Introduction

What’s New?

This feature enables users to dynamically load multiple LoRAs (Low-Rank Adaptations) into a single model deployment. With this enhancement, you can tailor your models to diverse tasks and domains without creating multiple separate deployments. By leveraging multiple LoRAs simultaneously, you can optimize model performance, reduce inference time, and streamline your model management workflows.

Available Flags & Options

Flag NameTypeDefaultDescription
loraslist[]List of LoRA configurations to load. See Example Configuration for the schema.
lora_repodictnullCloud storage path (e.g. S3, GCP) containing multiple LoRAs to load dynamically.
load_lora_dynamicbooleanfalseEnables dynamic loading of LoRAs into the base model. false will merge all provided LoRAs.
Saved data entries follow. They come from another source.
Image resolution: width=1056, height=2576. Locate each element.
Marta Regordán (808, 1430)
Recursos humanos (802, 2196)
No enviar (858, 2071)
Example Pipeline Configuration

Using loras list:

When specifying LoRAs manually:

{
  "type": "llm",
  "loras": [
    {
      "id": "lora_id_0",
      "source": {
        "path": "s3://simplismart-model-repository/dobby-test-loras/Llama-3.1-8B-Instruct-GRPO-gsm8k-ft-lora",
        "type": "s3",
        "secret": { "type": "aws" }
      }
    },
    {
      "id": "lora_id_1",
      "source": {
        "path": "s3://simplismart-model-repository/dobby-test-loras/llama3.1_text2sql_instruct_tuned",
        "type": "s3",
        "secret": { "type": "aws" }
      }
    },
    {
      "id": "lora_id_2",
      "source": {
        "path": "raaec/llama3.1-8b-instruct-lora-model",
        "type": "hf",
        "secret": { "type": "hf" }
      }
    }
  ],
  "lora_repo": {
    "type": "",
    "path": "",
    "ownership": "",
    "secret": { "type": "" }
  },
  "quantized_model_path": {
    "type": "",
    "path": "",
    "ownership": "",
    "secret": { "type": "" }
  },
  "load_lora_dynamic": false
}

Using lora_repo:

When pulling LoRAs dynamically from a cloud directory:

"pipeline_config": {
  "type": "llm",
  "loras": [],
  "lora_repo": {
    "type": "s3",
    "path": "s3://simplismart-model-repository/dobby-test-loras",
    "ownership": "",
    "secret": { "type": "aws" }
  },
  "quantized_model_path": {
    "type": "",
    "path": "",
    "ownership": "",
    "secret": { "type": "" }
  },
  "load_lora_dynamic": false
}

Important Notes

✅ If load_lora_dynamic is false but the loras list contains more than one LoRA, then load_lora_dynamic will automatically be set to true.
✅ The id specified in each LoRA will be the model’s name during inferencing.
✅ When using a lora_repo, each subfolder inside the specified path will become a separate model.
✅ LoRAs will be dynamically merged or loaded at inference time depending on the load_lora_dynamic flag.
✅ To understand how to structure secrets, refer to the Secret Management documentation. Here are some sample secrets for LoRAs.

{ 
    "type": "aws",
    "access_key_id": "<access_key>",
    "secret_access_key": "<secret_key>" 
}

Recommendations

  • Performance: Use load_lora_dynamic = true if you want the system to load LoRAs on-demand and minimize startup time.
  • Organizational Structure: When using a lora_repo, name the directories intuitively, as those names will serve as model identifiers.
  • Security: Configure the appropriate secret for S3, GCP, HF, or any supported cloud source to ensure proper authentication and authorization.